Experiences from treatment-predictive KRAS testing; high mutation frequency in rectal cancers from females and concurrent mutations in the same tumor
1 Department of Oncology, Institute of Clinical Sciences, Lund university, Lund, Sweden
2 Department of Oncology, Växjö Hospital, Växjö, Sweden
3 Department of Pathology, Institute of Clinical Sciences, Lund university, Lund, Sweden
4 Clinical Research Centre, Hvidovre Hospital, Copenhagen University, Hvidovre, Denmark
Citation and License
BMC Clinical Pathology 2009, 9:8 doi:10.1186/1472-6890-9-8Published: 15 October 2009
KRAS mutations represent key alterations in colorectal cancer development and lead to constitutive EGFR signaling.

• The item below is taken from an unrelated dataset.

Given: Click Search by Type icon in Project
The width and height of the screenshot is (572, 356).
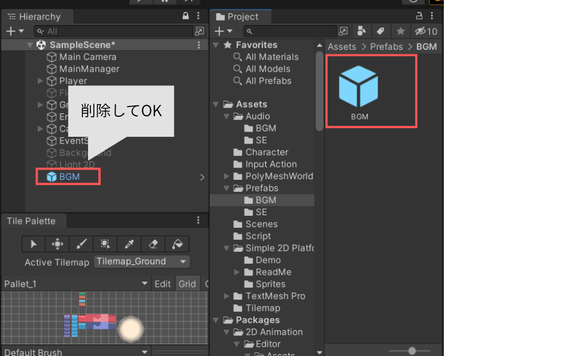Looking at the screenshot, I should click(x=361, y=31).
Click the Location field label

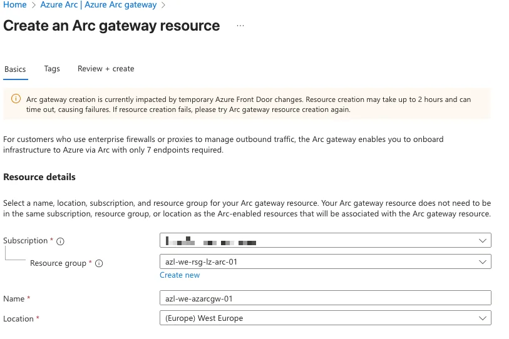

Since EGFR inhibition represents a therapeutic strategy in advanced colorectal cancer, KRAS mutation analysis has quickly been introduced as a treatment-predictive test.
We used a real-time PCR based method to determine KRAS mutations in 136 colorectal cancers with mutations identified in 53 (39%) tumors.
KRAS mutations were significantly more often found in rectal cancer (21/38, 55%) than in colon cancer (32/98, 33%) (P = 0.02). This finding was explained by marked differences mutation rates in female patients who showed mutations in 33% of the colon cancers and in 67% of the rectal cancers (P = 0.01). Concurrent KRAS mutations were identified in three tumors; two colorectal cancers harbored Gly12Asp/Gly13Asp and Gly12Cys/Gly13Asp and a third tumor carried Gly12Cys/Gly12Asp in an adenomatous component and additionally acquired Gly12Val in the invasive component.
The demonstration of a particularly high KRAS mutation frequency among female rectal cancer patients suggests that this subset is the least likely to respond to anti-EGFR therapies, whereas the observation of concurrent KRAS mutations imply that repeated KRAS targeting may occur during tumor progression in a subset of colorectal cancers.